» Exercise aim
Find how many lines in this data contain the string "Viewport". Respond with only that number.

Task data section start

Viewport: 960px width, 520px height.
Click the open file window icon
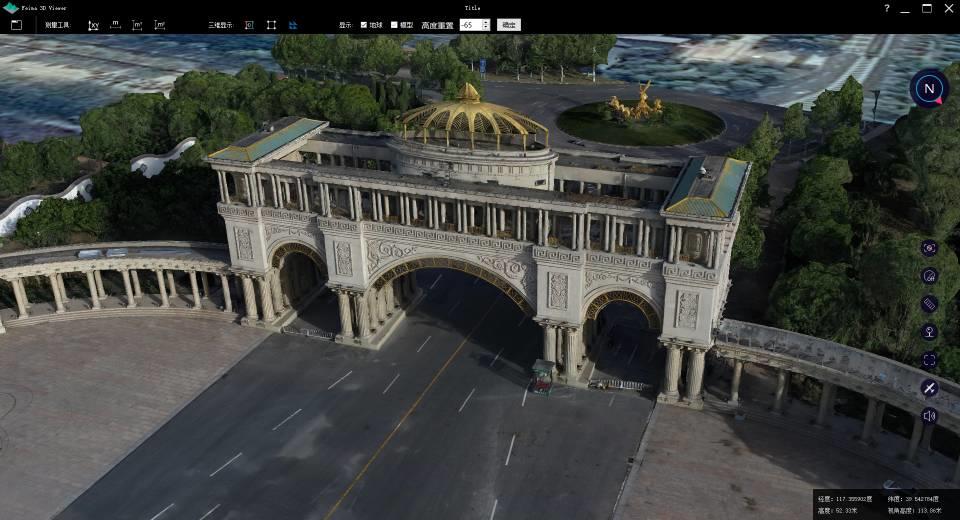[x=16, y=25]
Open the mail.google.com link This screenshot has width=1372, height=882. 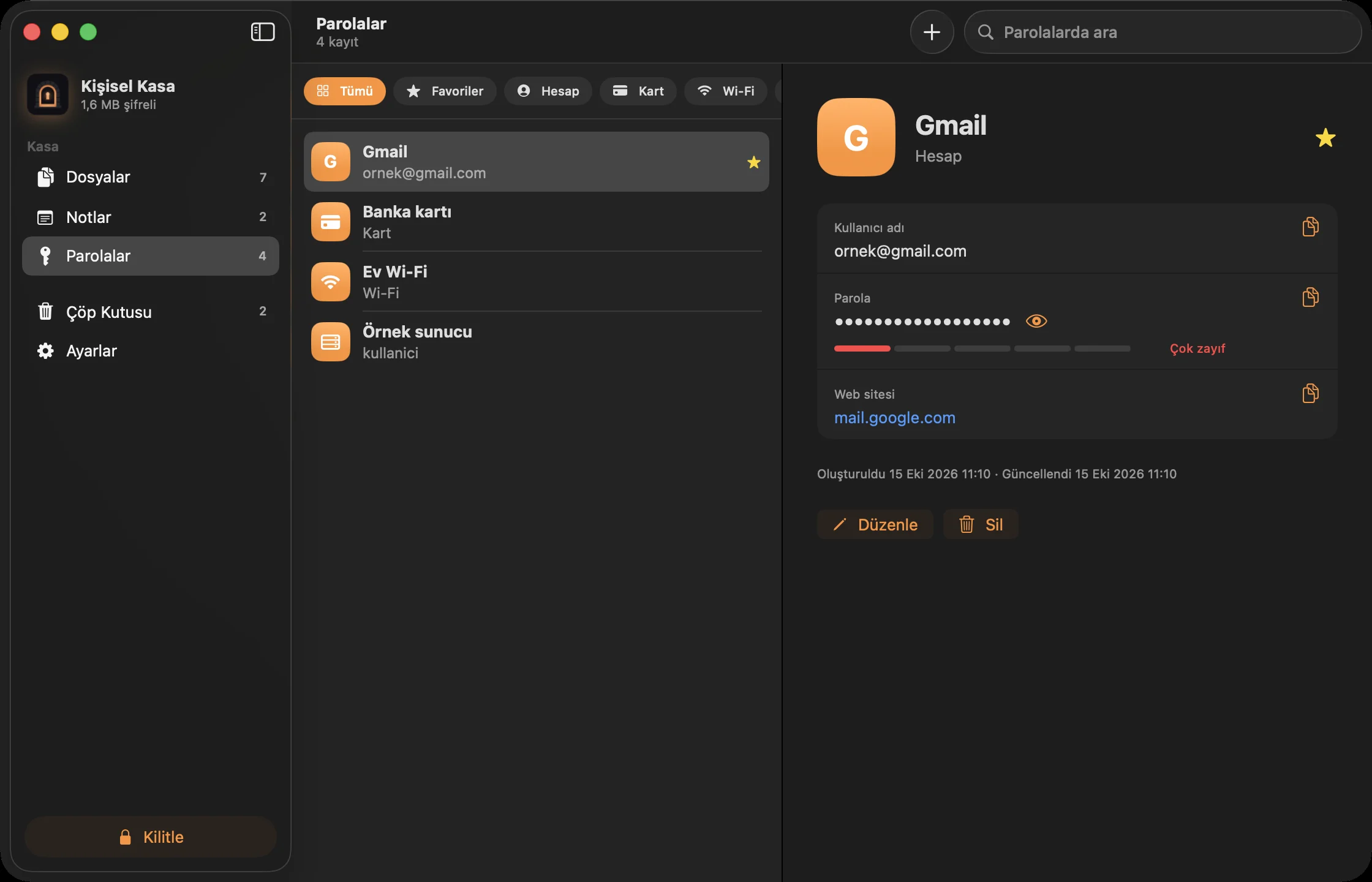point(894,418)
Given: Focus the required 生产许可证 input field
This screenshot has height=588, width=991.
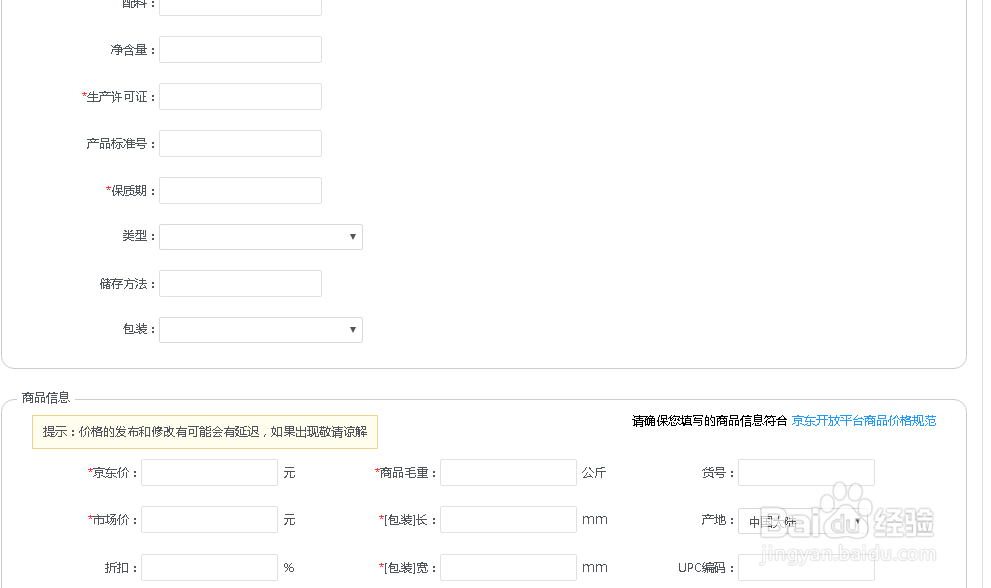Looking at the screenshot, I should [x=240, y=96].

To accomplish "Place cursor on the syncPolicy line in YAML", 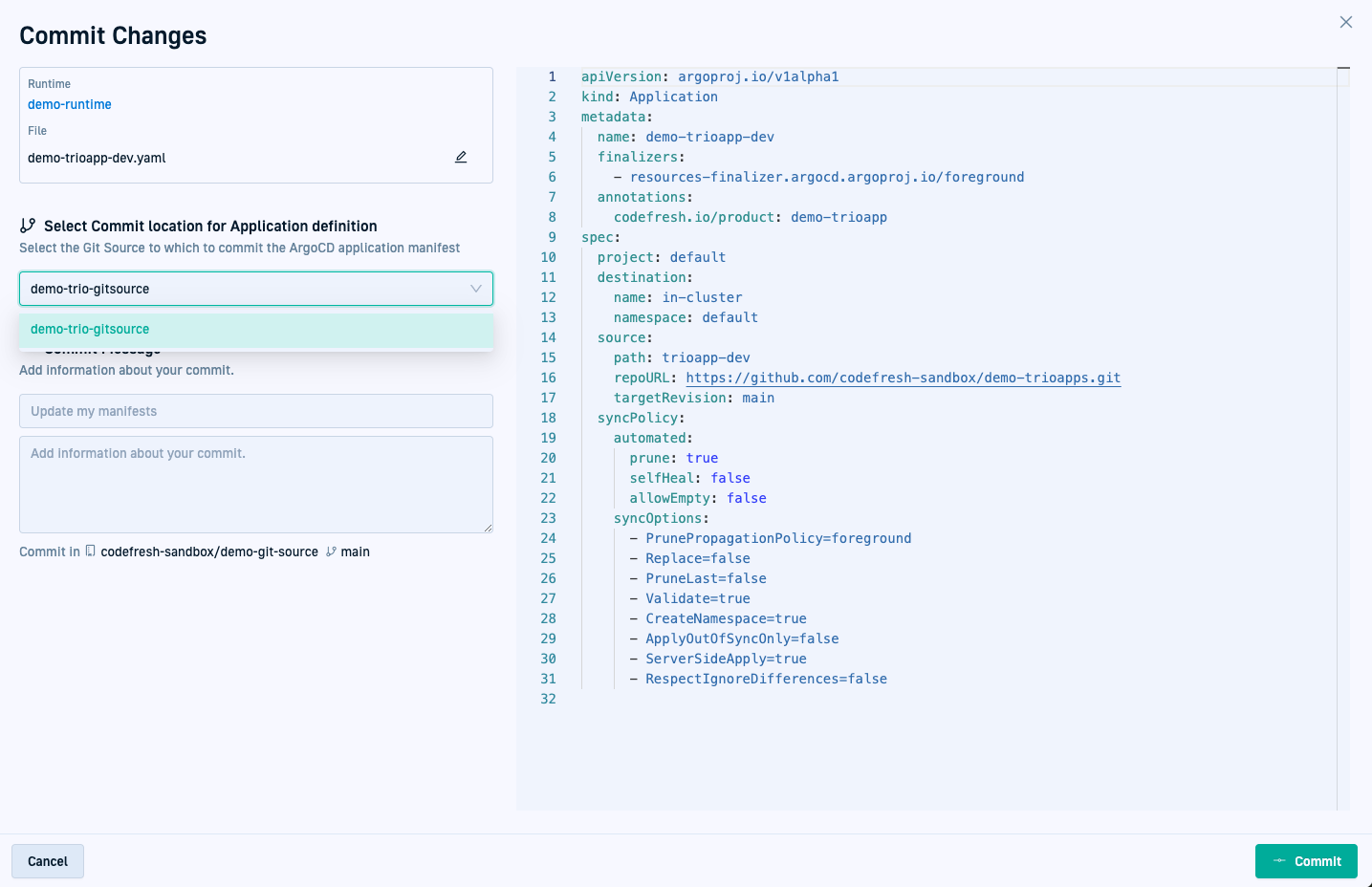I will (641, 418).
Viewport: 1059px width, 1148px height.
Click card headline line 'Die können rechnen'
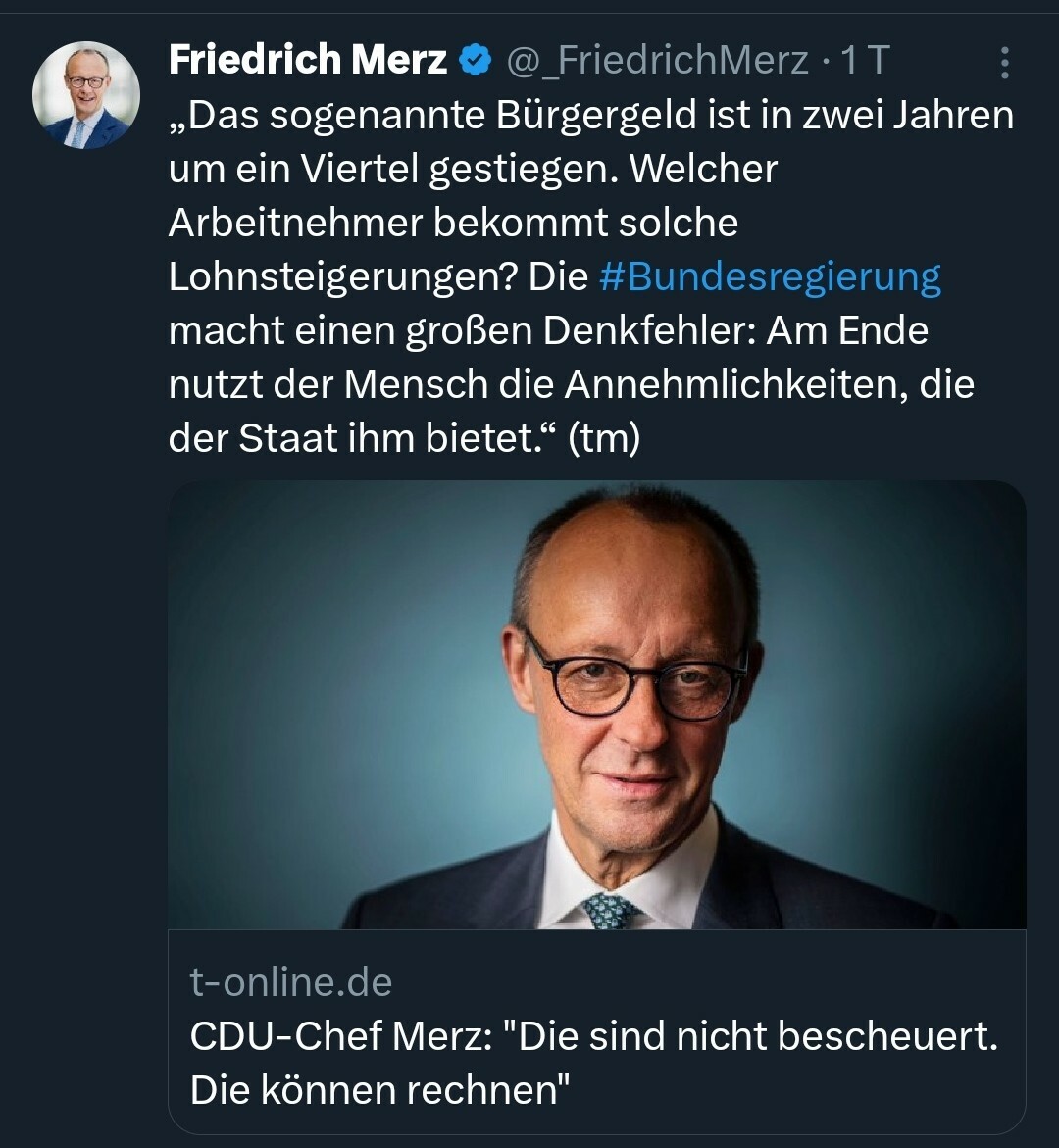tap(379, 1090)
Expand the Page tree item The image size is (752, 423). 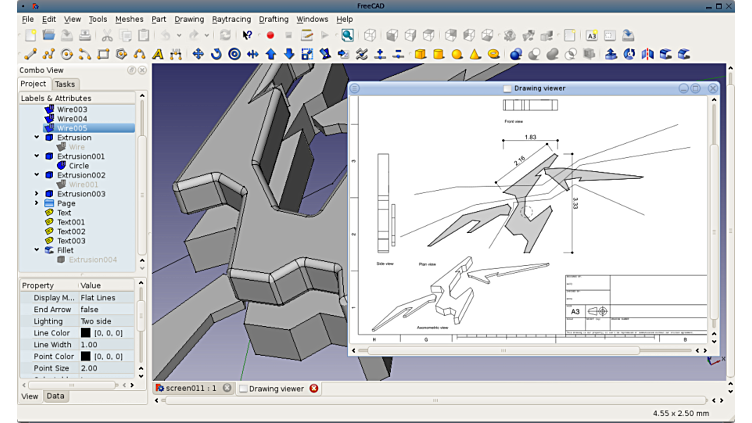coord(37,204)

Task data section end

» Your response
2